Re: Modeling Data for XML instead of SQL-DBMS

From: mAsterdam <mAsterdam_at_vrijdag.org>
Date: Fri, 27 Oct 2006 15:39:31 +0200
Message-ID: <45420b5a$0$320$e4fe514c_at_news.xs4all.nl>


dawn wrote:
> mAsterdam wrote:

>> dawn wrote:
>>> mAsterdam wrote:
>>>> dawn wrote:
>>>>> mAsterdam wrote:
>>>>>> ... the logical model is the most complete, detailed level
>>>>>> you can get to /without/ specifying the implementation plan.
>>>>>> I don't think I should unlearn that.
>> [snip (un)muddle]
>>
>>> In order to clarify, my question would be whether the logical model is
>>> data model independent.  The conceptual data model is data model
>>> independent.  The logical data model could be defined as
>>> data-model-dependent or could still be independent of data model
>>> employed by the target DBMS.  My understanding was that it was
>>> data-model dependent and pretty much resembled the implementation data
>>> model (which might be adjusted specific to the toolset used, however).
>>>
>>> So, I guess I'm interested in the very first data model that is no
>>> longer agnostic about the target environment.  Is that or is it not the
>>> logical data model?

>> I may have learned definitions a long time ago, but I never felt the
>> need to fall back on them. I just don't use these terms in a clean,
>> universally correct, ivory tower way.
>> I do try to use appropriate wordings, taking the
>> purpose and context into account.
>>
>> I could use them in a design session like so: 'Hey guys, that's
>> an implementation issue, we 'll deal with that later. For now we have
>> to limit our discussion to the logic of the data itself.', relying
>> on the audiences connotations with 'logic' and 'implementation'.
>>
>> Even your 'very first data model that is no
>> longer agnostic about the target environment'
>> makes me wonder - can there be such a model;
>> data model and non-agnostic about the target environment
>> at the same time? It is not about the data,
>> it is about how to handle the data.

>
> The conceptual data model is the only model that is strictly about the
> data, having nothing to do with how to "handle" the data, right? From
> there we go to "design."

If you are really dealing with multiple points of view, you are forgetting the necessary, non-trivial, integration step. To get from multiple conceptual models to one logical model, elements have to be renamed, definitions have to be re-evaluated. A technique I have seen used for this productively is James Martins 'bubble charting'. BTW JM calls this the canonical data model, but I did not see this term in use.
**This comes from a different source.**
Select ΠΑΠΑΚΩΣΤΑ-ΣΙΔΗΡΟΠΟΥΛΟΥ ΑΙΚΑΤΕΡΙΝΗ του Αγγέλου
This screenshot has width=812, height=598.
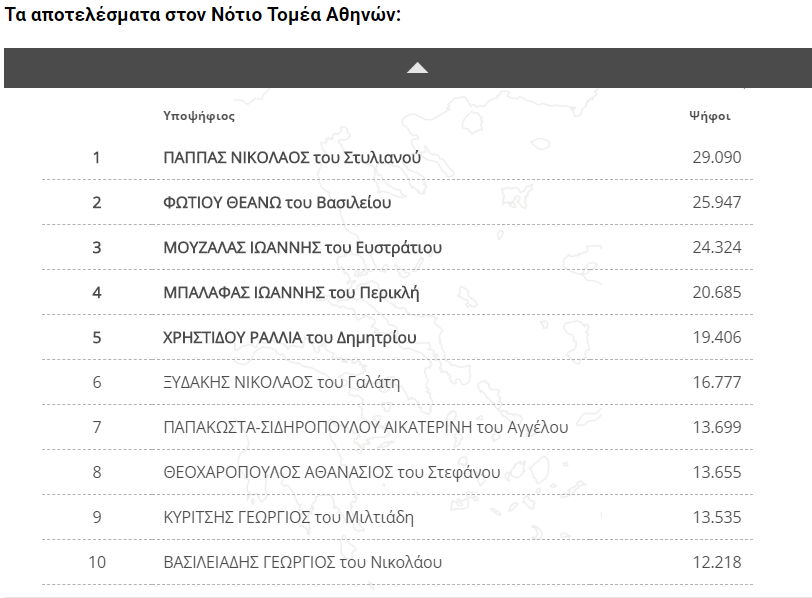(x=365, y=427)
In the logical model there is strictly no more need for implementation specifics than in the conceptual model. However, the team is closer to cut-over day, so implementation is more on their mind. So in real logical model documents you will see some implementation stuff, but that is noise, not signal.
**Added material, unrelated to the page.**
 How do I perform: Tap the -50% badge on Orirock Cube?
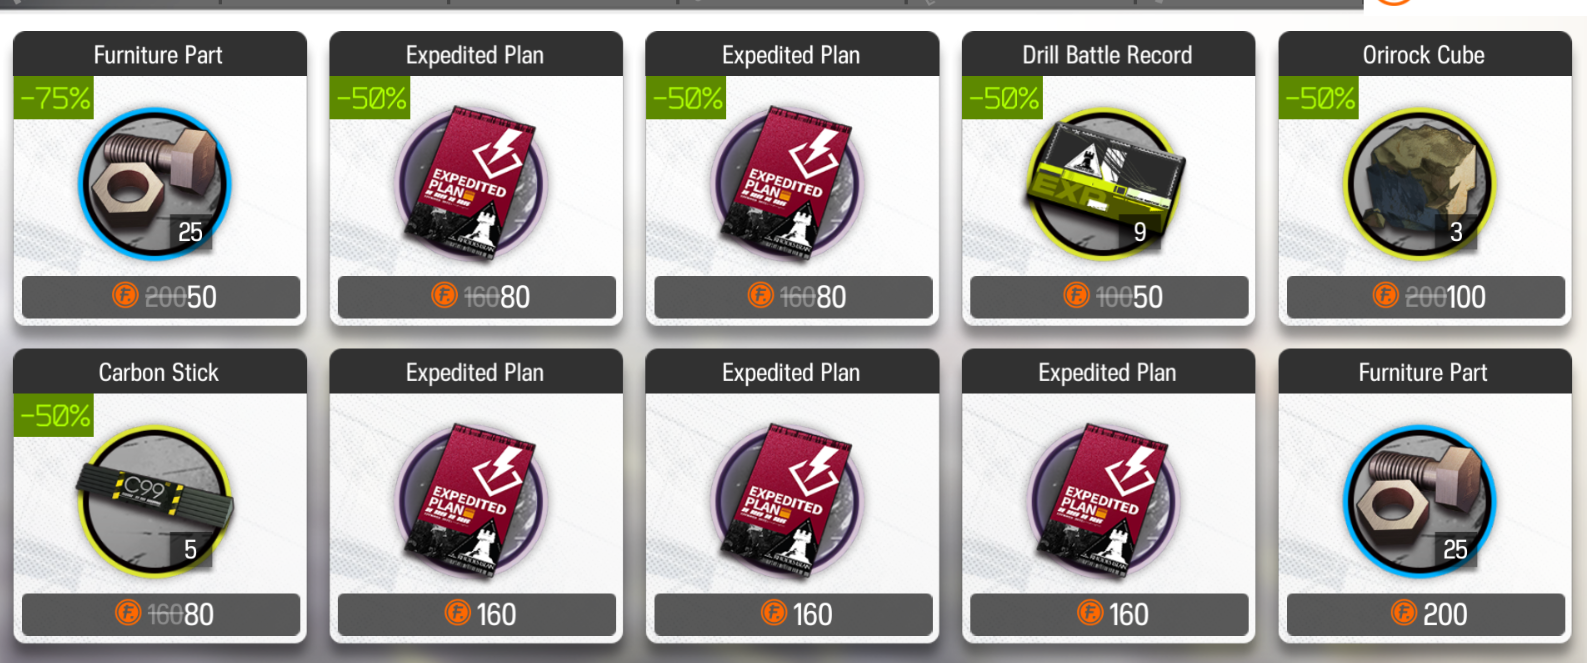pos(1319,98)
> there we go to "design." I think of the conceptual model as analysis
> and the logical model as design. I don't really think about any other
> models, with iterations of the logical model until it becomes the
> version of the logical model that gets implemented. I used to think of
> the logical model as the one at the start of that process, but after
> reading a bit, I started to think of it as the one at the end of the
> process (the implementation model). It is the last one that includes
> design related to optimizing for the target environment.

If these different models are defined, they are defined as deliverables in some 'formal' (handbook/official/case-tool) software development process. There is no generally accepted reference process, AFAIK, so I have to rely on those I dealt with. In one official process the requirements for these deliverables (or artifacts if you prefer) were such that the conceptual models allowed for many to many relationships, while in the (integrated) logical model they were forbidden.

> The question I have now is whether the logical data model presupposes a
> family of target DBMS's, such as SQL-DBMS's or Pick DBMS's or whether
> the logical data model is data-model independent. Pascal's definition
> makes it very data-model dependent. That is how I was using the term
> in my original question.

You can't let go, can you. That definition is not "common", AFAIK (and it is not clear).
Do you have another reference?

>> When the implementation is in SQL the schema can be
>> very close to the logical data model so the distinction isn't
>> important most of the time.

>
> That is also how I think of it for other environments, which would make
> sense if the logical data model is related to the target data model.

No. Let's not get into this loop. Build on signal, not on noise.

>> In other environments
>> you can have a physical model, elements of which will have
>> to be thoroughly associated with elements from the logical
>> data model - but I would not call this physical model a
>> data model -

>
> I have no interest in the physical model the way I think of that term
> (other than to have knowledge of it for performace tuning for the final
> implementation model).

When you plan to implement hierarchically, you simply have to decide what data is more important than other data, and you have to decide in which order all data is organized. This is a not yet tool/product specific set of decisions you will have to make - say 'implementation class' specific considerations.

>> I'd call it a storage model if I'd have to classify it.

>
> Yes, agreed. I let the DBMS developers care about the storage model.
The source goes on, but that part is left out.